▸ Try it
Please copy exactly the lines that run from the start of the entries to the line containing "The image size is (754, 1633).", inclusive.

Top of Input data

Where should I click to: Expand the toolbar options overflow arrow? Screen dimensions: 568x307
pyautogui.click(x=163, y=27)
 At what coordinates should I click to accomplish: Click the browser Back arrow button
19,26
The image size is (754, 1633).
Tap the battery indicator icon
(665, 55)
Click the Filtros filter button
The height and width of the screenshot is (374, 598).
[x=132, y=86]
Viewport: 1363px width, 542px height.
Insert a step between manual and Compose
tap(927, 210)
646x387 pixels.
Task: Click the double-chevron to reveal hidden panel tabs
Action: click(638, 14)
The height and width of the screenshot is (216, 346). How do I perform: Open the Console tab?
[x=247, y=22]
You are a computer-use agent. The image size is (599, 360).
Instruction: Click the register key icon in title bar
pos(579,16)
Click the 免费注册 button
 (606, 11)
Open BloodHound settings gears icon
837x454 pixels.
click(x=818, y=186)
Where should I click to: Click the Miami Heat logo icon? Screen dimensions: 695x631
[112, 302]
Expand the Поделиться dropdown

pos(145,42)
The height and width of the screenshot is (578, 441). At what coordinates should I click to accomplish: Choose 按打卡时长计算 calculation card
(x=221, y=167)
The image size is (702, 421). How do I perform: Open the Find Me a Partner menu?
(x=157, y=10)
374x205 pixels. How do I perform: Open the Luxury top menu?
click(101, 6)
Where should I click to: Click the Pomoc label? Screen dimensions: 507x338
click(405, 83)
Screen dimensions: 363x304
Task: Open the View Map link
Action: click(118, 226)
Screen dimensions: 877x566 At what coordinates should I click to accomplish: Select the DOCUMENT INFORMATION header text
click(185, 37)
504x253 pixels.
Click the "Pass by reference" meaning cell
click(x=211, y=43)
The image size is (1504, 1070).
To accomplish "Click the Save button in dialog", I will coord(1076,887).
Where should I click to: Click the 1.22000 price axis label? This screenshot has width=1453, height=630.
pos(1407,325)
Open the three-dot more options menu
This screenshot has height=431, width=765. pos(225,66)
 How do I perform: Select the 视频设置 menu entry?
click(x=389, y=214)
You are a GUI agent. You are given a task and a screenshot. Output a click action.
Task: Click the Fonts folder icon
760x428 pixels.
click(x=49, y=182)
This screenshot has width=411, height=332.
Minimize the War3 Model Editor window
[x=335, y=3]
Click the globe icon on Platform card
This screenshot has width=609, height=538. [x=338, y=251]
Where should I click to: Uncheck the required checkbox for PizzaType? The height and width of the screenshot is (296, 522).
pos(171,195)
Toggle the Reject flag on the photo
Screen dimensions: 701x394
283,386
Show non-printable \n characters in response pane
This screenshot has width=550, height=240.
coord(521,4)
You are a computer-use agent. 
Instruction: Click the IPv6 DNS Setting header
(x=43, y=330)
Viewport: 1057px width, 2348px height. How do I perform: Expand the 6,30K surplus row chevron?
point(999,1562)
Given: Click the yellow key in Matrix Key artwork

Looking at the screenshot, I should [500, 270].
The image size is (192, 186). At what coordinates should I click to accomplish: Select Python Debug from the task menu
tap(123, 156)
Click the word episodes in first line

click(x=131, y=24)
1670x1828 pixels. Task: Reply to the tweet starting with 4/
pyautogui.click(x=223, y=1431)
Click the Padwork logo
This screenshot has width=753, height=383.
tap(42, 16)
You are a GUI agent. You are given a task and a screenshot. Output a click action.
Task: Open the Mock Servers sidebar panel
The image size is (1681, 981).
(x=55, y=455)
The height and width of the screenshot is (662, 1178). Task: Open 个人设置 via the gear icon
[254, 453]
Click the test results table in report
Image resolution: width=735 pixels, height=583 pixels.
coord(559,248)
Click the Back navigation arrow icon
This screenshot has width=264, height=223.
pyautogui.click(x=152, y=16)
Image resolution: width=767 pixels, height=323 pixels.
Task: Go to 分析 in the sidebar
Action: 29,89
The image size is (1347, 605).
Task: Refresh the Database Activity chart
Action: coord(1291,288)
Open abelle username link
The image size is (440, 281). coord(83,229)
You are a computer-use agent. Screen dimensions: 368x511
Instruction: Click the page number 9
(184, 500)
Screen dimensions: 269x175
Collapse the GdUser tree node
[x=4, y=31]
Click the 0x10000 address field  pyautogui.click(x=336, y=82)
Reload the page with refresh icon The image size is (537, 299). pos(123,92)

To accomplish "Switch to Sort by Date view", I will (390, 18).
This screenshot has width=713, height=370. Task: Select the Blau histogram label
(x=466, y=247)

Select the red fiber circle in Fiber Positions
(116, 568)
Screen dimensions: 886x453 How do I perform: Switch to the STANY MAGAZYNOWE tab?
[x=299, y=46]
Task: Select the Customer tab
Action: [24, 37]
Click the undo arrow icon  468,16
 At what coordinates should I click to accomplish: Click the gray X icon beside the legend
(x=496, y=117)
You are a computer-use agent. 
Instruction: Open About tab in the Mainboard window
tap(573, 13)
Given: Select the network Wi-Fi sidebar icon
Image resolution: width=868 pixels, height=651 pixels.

Bottom of Input data

▸ Reply to the task
Where should I click to: Expand the toolbar options overflow arrow? Screen dimensions: 568x307
pyautogui.click(x=163, y=27)
 At what coordinates should I click to accomplish: Click the browser Back arrow button
19,26
The image size is (754, 1633).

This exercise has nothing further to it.